La désinvolture sert d’élément déclencheur des péripéties d’un livre que j’ai beaucoup exploité avec les enfants en accueils de classe  :  le conte de la chachatatutu et du phénix.

Publié aux éditions Syros, c’est un conte à fois très simple et très percutant du grand Jean-Louis Le Craver, initialement paru en 1994 et maintes fois réédité sous différents formats.

La chachatatutu, petit oiseau du Tibet faible et insignifiant, vient demander justice au puissant phénix car deux de ses trois œufs ont été mangés.

Or, le phénix la traite avec mépris. À ses yeux, la chachatatutu le dérange pour fort peu de chose.

Le phénix se paie même le luxe de lui rappeler que « c’est à la mère de prendre soin de ses petits ».

Par un enchaînement de circonstances et par la grâce du récit, le phénix va finir par se retrouver dans la même situation que la chachatatutu.

Le conte de la chachatatutu et du phénix parle à sa manière de conte du tort infligé à autrui. Et aussi du fait que, parfois, ce tort se paie un jour à l’identique.

C’est ainsi que :

De petites choses mal réglées peuvent avoir de graves conséquences.

Juste ou pas juste ?

Vengeance et jalousie, deux éléments d’un conflit dans L’Oiseau à deux becs

D’autres titres pourront être mis à profit sur le thème de la justice :

  1. L’oiseau à deux becs chez MeMo
  2. La mare aux aveux et
  3. La souris et le voleur de Christian Voltz
  4. Le prix d’une gifle dans Les philo-fables
  5. Sanji, le voleur d’odeurs

La justice n’est que l’application ou l’interprétation du droit, elle n’est pas toujours juste

Un personnage naïf, sorte de Monsieur Pipi, se retrouve sur le banc des accusés

Dans Les aventures de Gentleman Jim, un doux rêveur se fait laminer par une justice appliquée à la lettre.

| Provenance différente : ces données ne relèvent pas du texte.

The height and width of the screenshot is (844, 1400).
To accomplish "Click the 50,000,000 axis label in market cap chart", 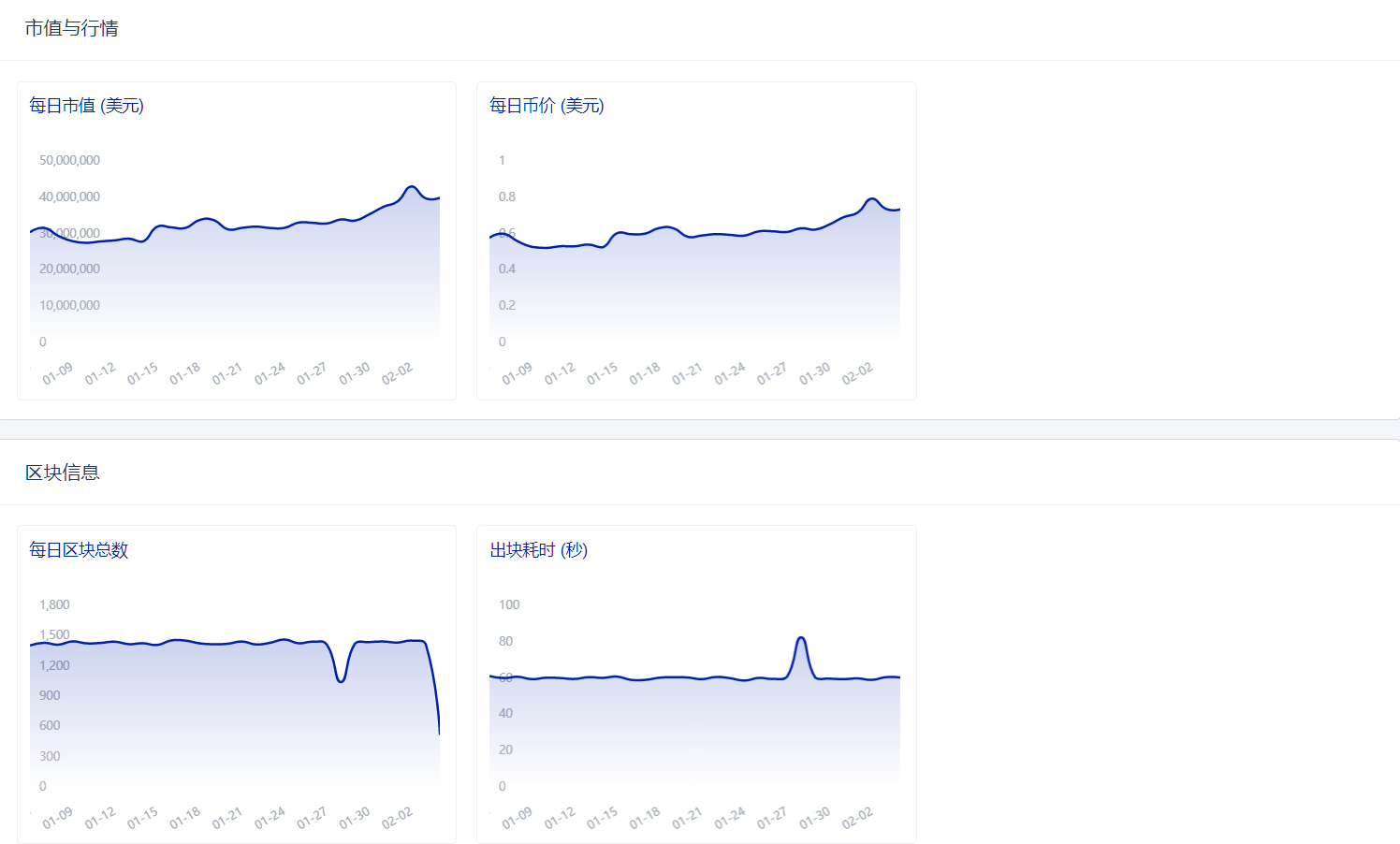I will pyautogui.click(x=69, y=161).
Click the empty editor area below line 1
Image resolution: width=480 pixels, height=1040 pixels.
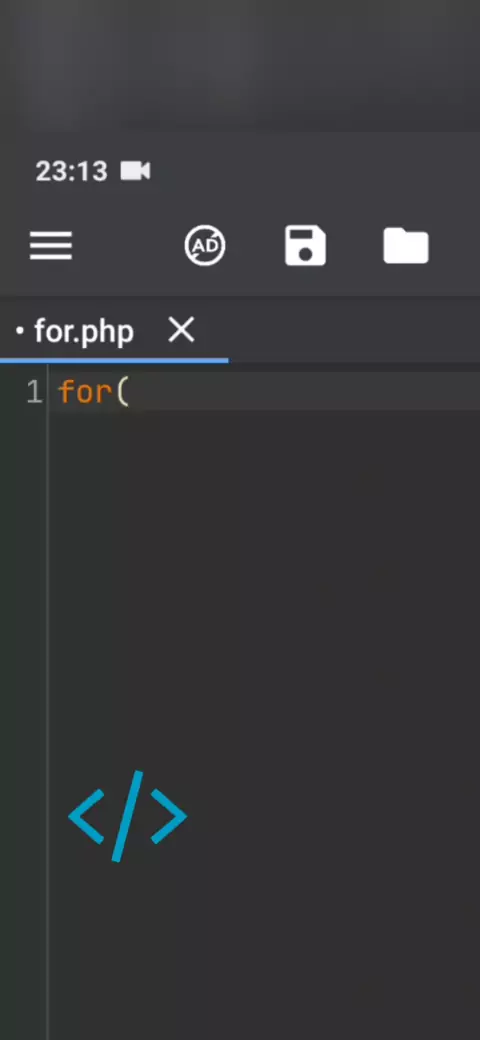tap(264, 597)
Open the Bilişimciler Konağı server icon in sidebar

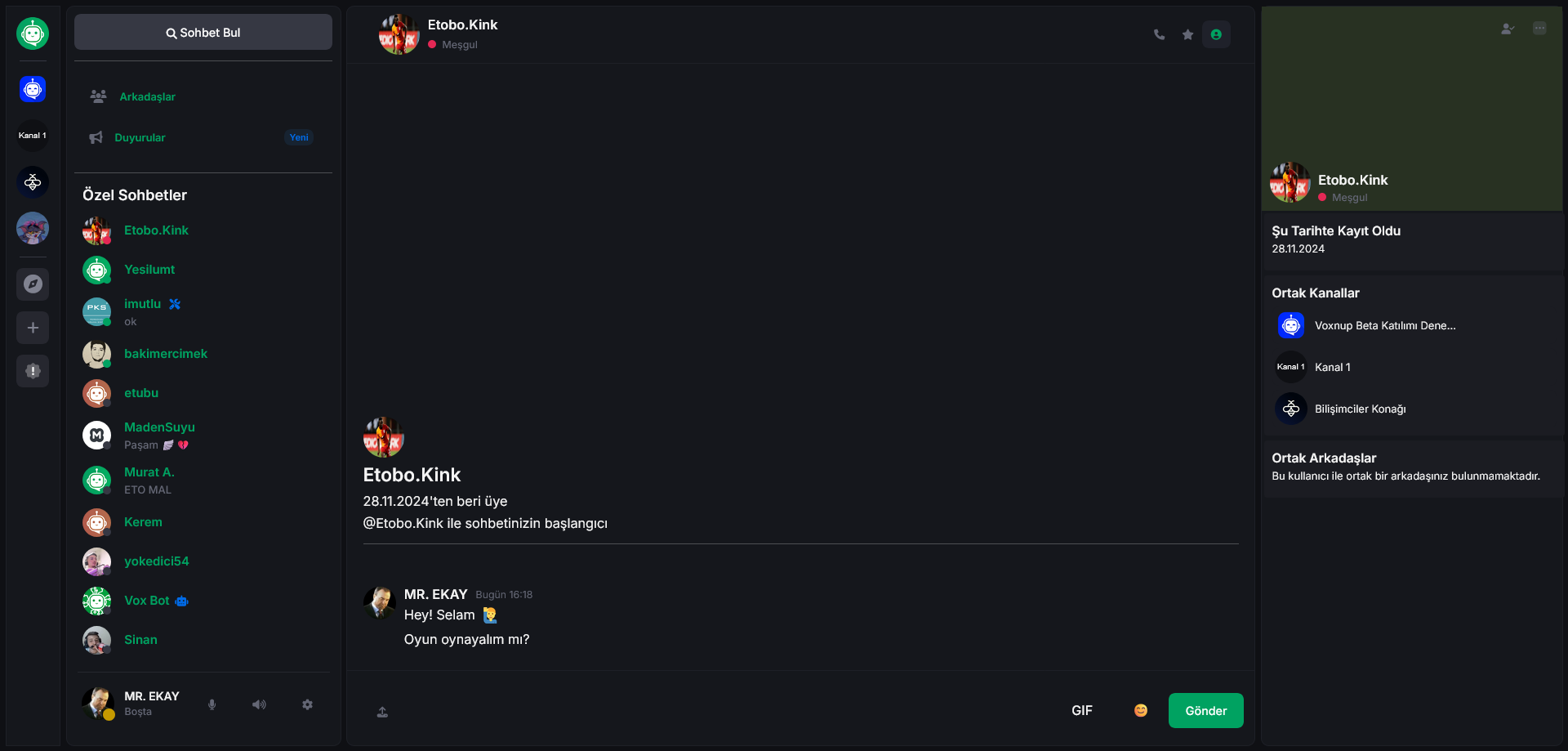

Cet album « rétro » du Britannique Raymond Briggs se présente sous forme de bande dessinée où l’Histoire et l’Art s’entremêlent. Il est une base de réflexion tendrement ironique pour les 8-10 ans.

Pour les adultes

Dans son excellent essai Le singe en nous, le primatologue néerlandais Frans de Waal démontre que même chez nos cousins les grands singes, confiance et justice sont les deux fondements d’une communauté.

Puissent les édiles et les grands de ce monde s’en inspirer…

Références

  • Le procès. Stéphane Henrich. Kaléidoscope, 2013 (album)
  • Le Golem. David Wisniewski. Le Genévrier, 2013 (album)
  • La chachatatutu et le phénix. Jean-Louis Le Craver. Syros, 2014 (conte)
  • Les aventures de Gentleman Jim. Raymond Briggs. Grasset jeunesse, 2009 (album)
  • L’oiseau à deux becs. Sylvain Alzial et Olivier Philipponneau. MeMo, 2013 (album)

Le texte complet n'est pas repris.